1980 ihtilalinden sonra askerî mahkemelerde yargılanarak hapis cezasına çarptırılanlar, bir yıl öncesine kadar kamu, medeni ve siyasi haklardan mahrum yaşadı. 24 yıl boyunca dernek kurmaları, siyasi partilere ve vakıflara üye olmaları, ehliyet almaları gibi birçok alanda yasaklı olan mağdurlara, geçen yıl Meclis tarafından geçici bir madde ile yasaklı hakları iade edildi. Mağdurlar arasında bulunan devlet memurları, yasa çıkarıldıktan sonra görevlerine dönmek için daha önce çalıştıkları kurumlara müracaat etti. Hakları yasayla iade edilmesine rağmen kamu görevlerine dönmeye çalışan mağdurlar bu sefer resmî kurumların güvenlik soruşturmasına takıldı.

Hakları iade edildi; ama görevlerine dönemediler

Darbeden sonra öğretmenlik görevinden alınan Selahattin Şaban Faki, askerî mahkemede yargılandıktan sonra 5 yıl 10 ay ceza aldı. Memnu hakları iade edildikten sonra mesleğine dönmek için Milli Eğitim Bakanlığı'na müracaat etti. Ancak bakanlık yaptığı güvenlik soruşturmasında Faki'nin hükümlü olduğu gerekçesiyle talebini kabul etmedi.

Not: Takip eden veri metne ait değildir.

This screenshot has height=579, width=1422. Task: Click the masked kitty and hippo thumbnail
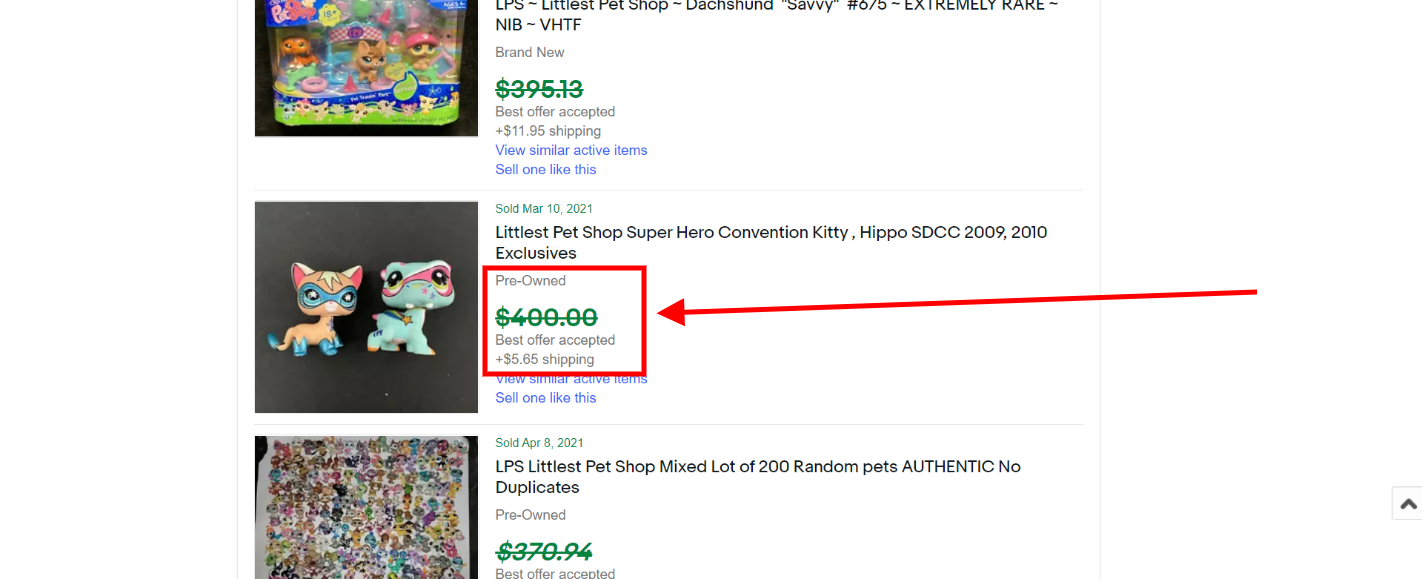tap(366, 307)
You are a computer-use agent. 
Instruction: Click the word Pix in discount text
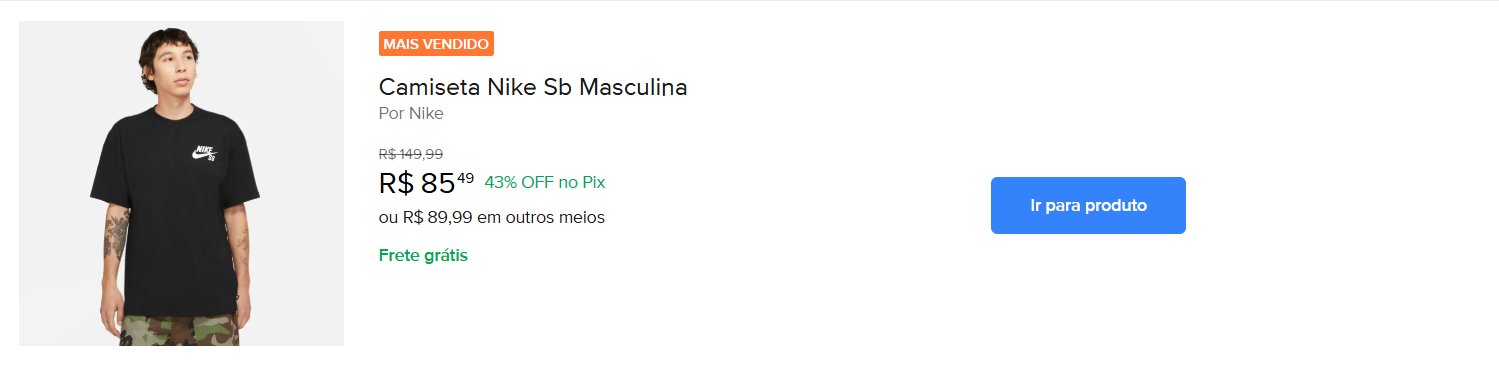[594, 182]
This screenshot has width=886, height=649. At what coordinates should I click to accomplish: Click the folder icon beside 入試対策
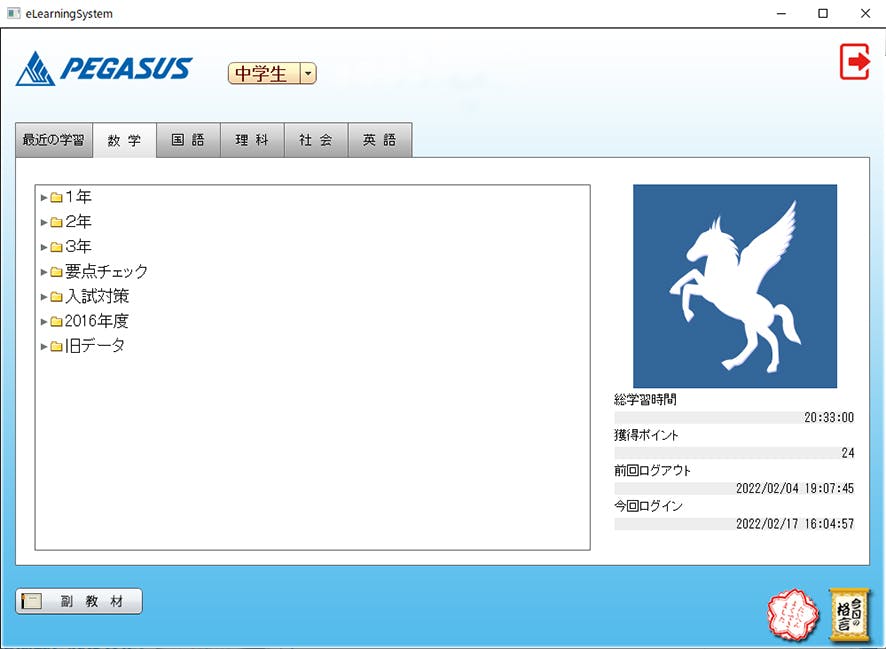tap(57, 297)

Erdoğan Bozdoğan, evinde yapılan aramada yasaklı yayın bulunduğu için Tarım Bakanlığı'ndaki görevinden alındı. 8 ay tutuklu kaldıktan sonra serbest bırakıldı. Bozdoğan, daha sonra gümrük müfettişliği sınavına girdi. Sınavda başarılı olan Bozdoğan, hakkında daha önce dava açıldığı için müfettişliğe kabul edilmedi. Kazandığı bir hakkın kendisine verilmediğini söyleyen Bozdoğan, hukuk mücadelesi vereceğini söylüyor.

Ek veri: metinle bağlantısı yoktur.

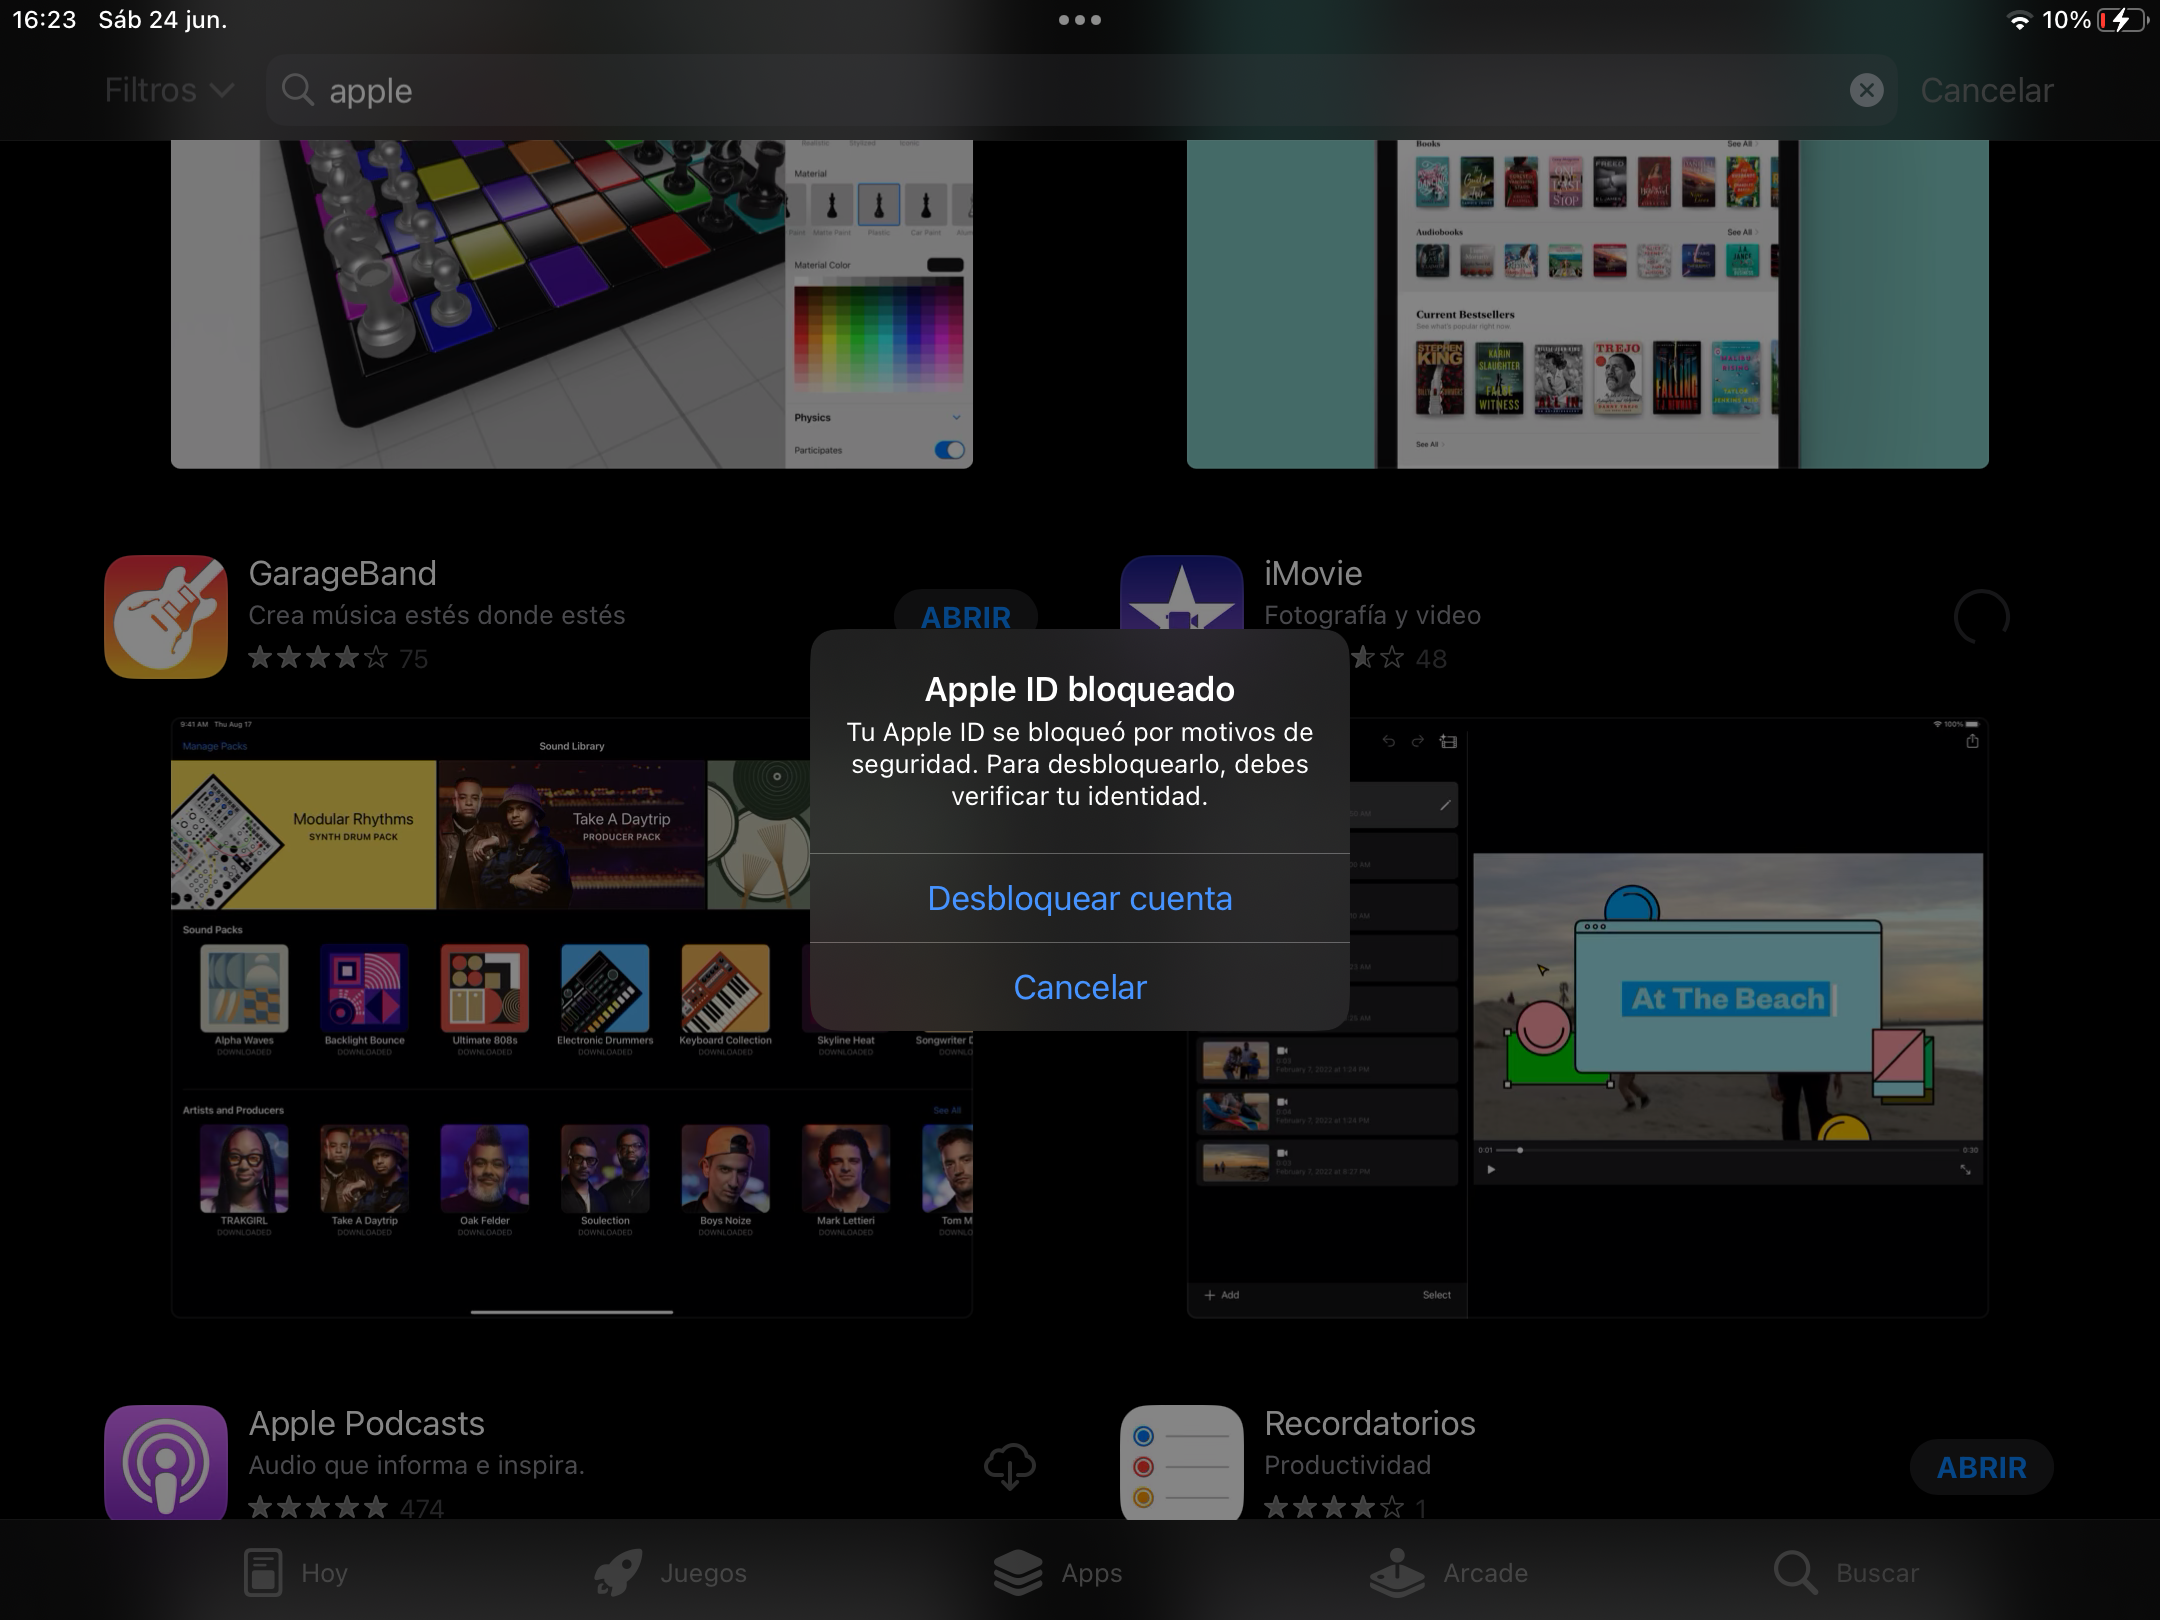The height and width of the screenshot is (1620, 2160).
Task: Switch to the Hoy tab
Action: pos(296,1573)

7 Ocak 1981 tarihinde stajyer öğretmen iken görevinden alınan Taner Çelik, mahkemece çarptırıldığı cezayı çektikten sonra görevine dönmek için MEB'e müracaat etti. Bakanlık bu talebi hapis cezası aldığı için reddetti.

Bayındırlık ve İskan Bakanlığı'nda çalışan Mezher Özmen de siyasi sebeplerle yargılandı. İş akdi feshedilen Özmen, yargılama sonunda beraat etti. Daha sonra görevine dönmek için bakanlığa müracaat eden Özmen'in talebi kabul edilmedi.

12 Eylül mağdurlarının görevlerine dönmesi için idare mahkemelerine dava açan avukat Hasan Sever, siyasi sebeplerden dolayı kurumların talepleri kabul etmediğini iddia ediyor. Avukat Sever, bu konuda resmî kurumlara takdir hakkının verildiğini ve kurumların takdir hakkını hep olumsuz yönde kullandığını kaydetti. Çeşitli sebeplerle ceza alanlara geçen yıl memnu haklarının iade edildiğini hatırlatan Sever, resmî kurumlara çok sayıda başvurunun olduğunu; ancak hiçbirinin kabul edilmediğini ifade ediyor. Sever, kurumların ret kararına karşı idare mahkemelerinde dava açtıklarını belirtiyor.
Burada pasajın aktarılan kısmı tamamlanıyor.